# Your instructions
From the records below, copy every line that contains the word "Given".

# Data for this exercise
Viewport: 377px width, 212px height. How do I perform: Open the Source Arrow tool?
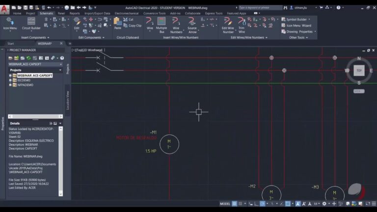[x=192, y=23]
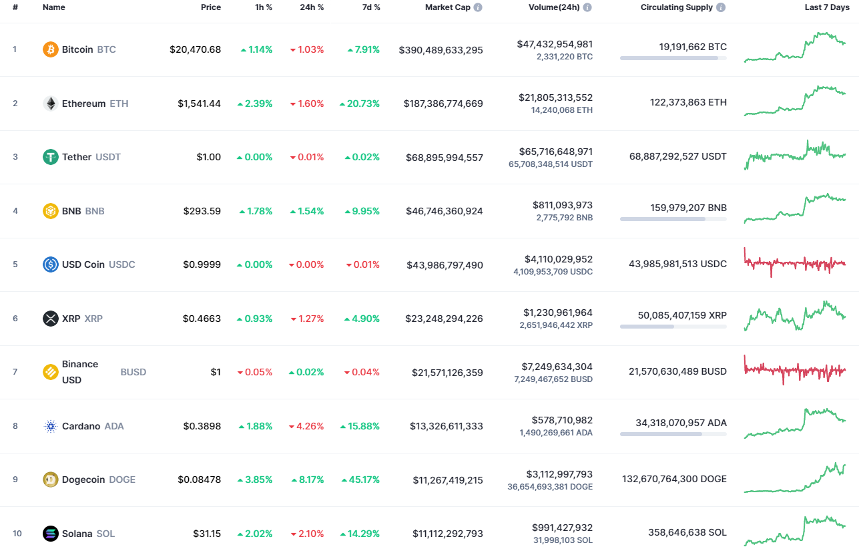Click the 24h % column header
This screenshot has height=557, width=859.
pyautogui.click(x=311, y=7)
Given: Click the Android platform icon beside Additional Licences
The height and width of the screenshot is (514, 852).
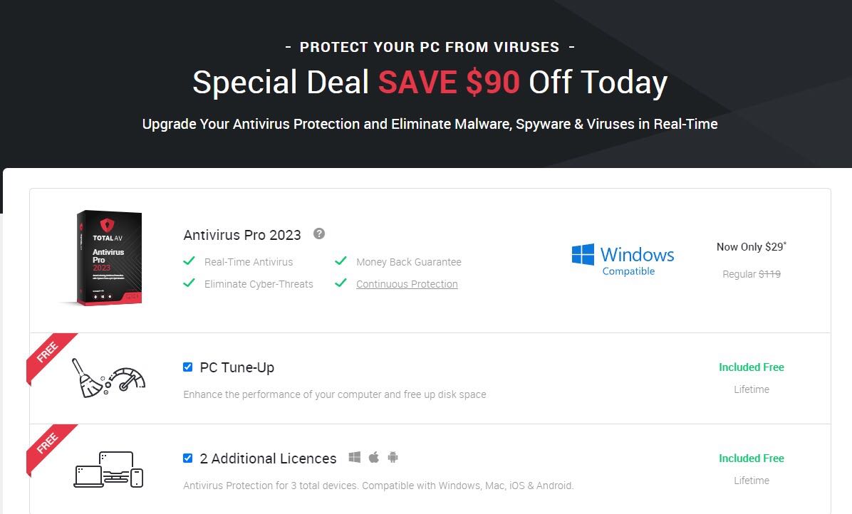Looking at the screenshot, I should point(393,458).
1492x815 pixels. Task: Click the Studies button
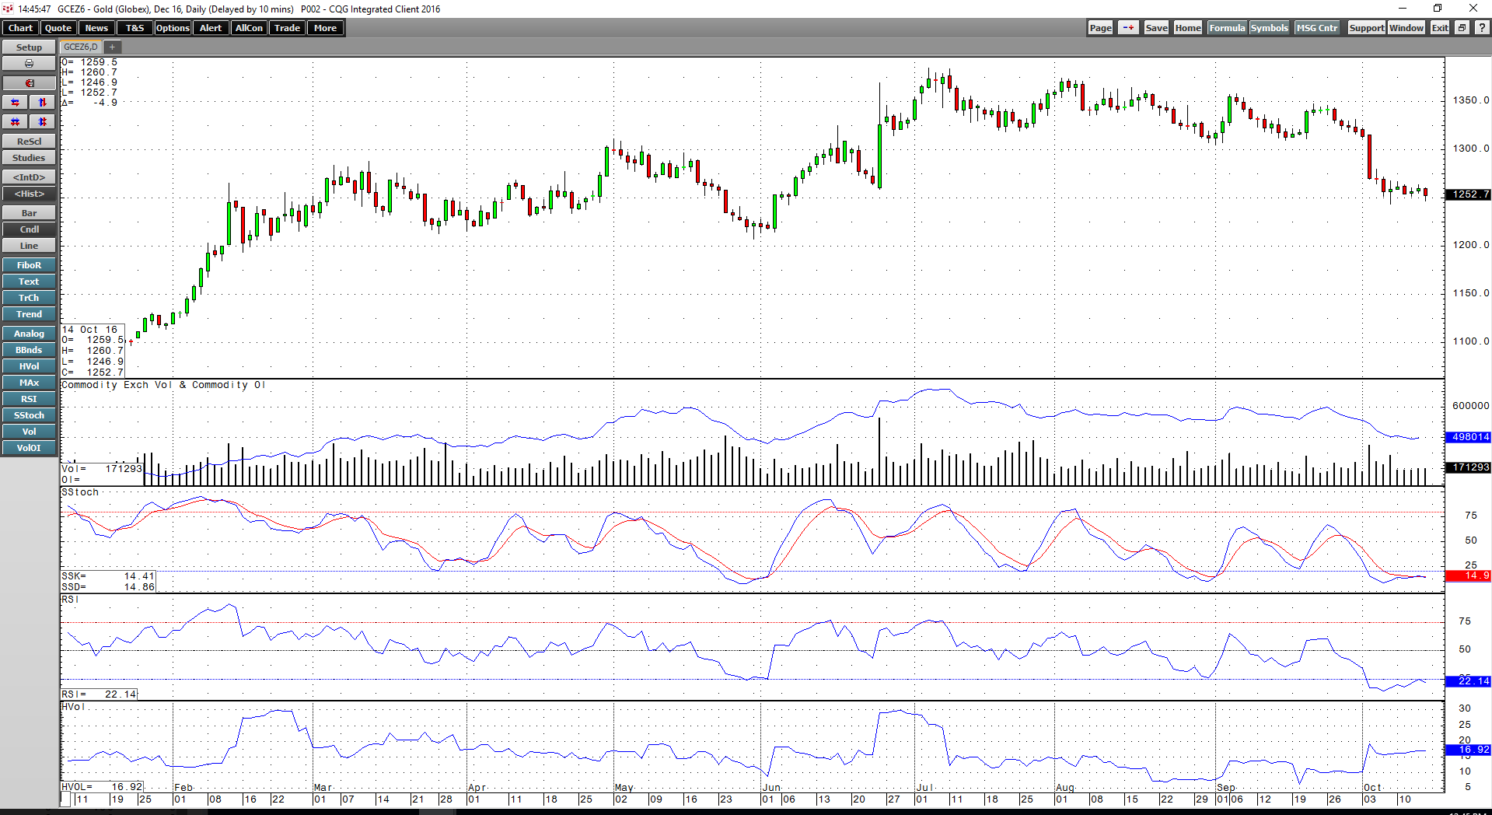tap(29, 158)

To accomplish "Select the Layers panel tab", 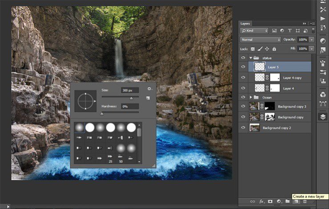I will (x=245, y=23).
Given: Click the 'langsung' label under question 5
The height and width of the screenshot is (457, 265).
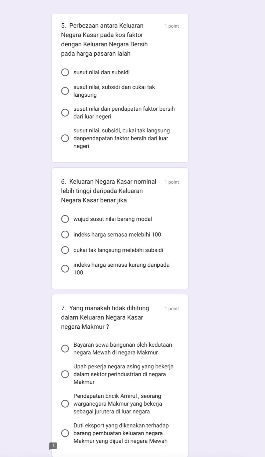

# Response
Given: Click the Android platform icon beside Additional Licences
Given: Click the 'langsung' label under question 5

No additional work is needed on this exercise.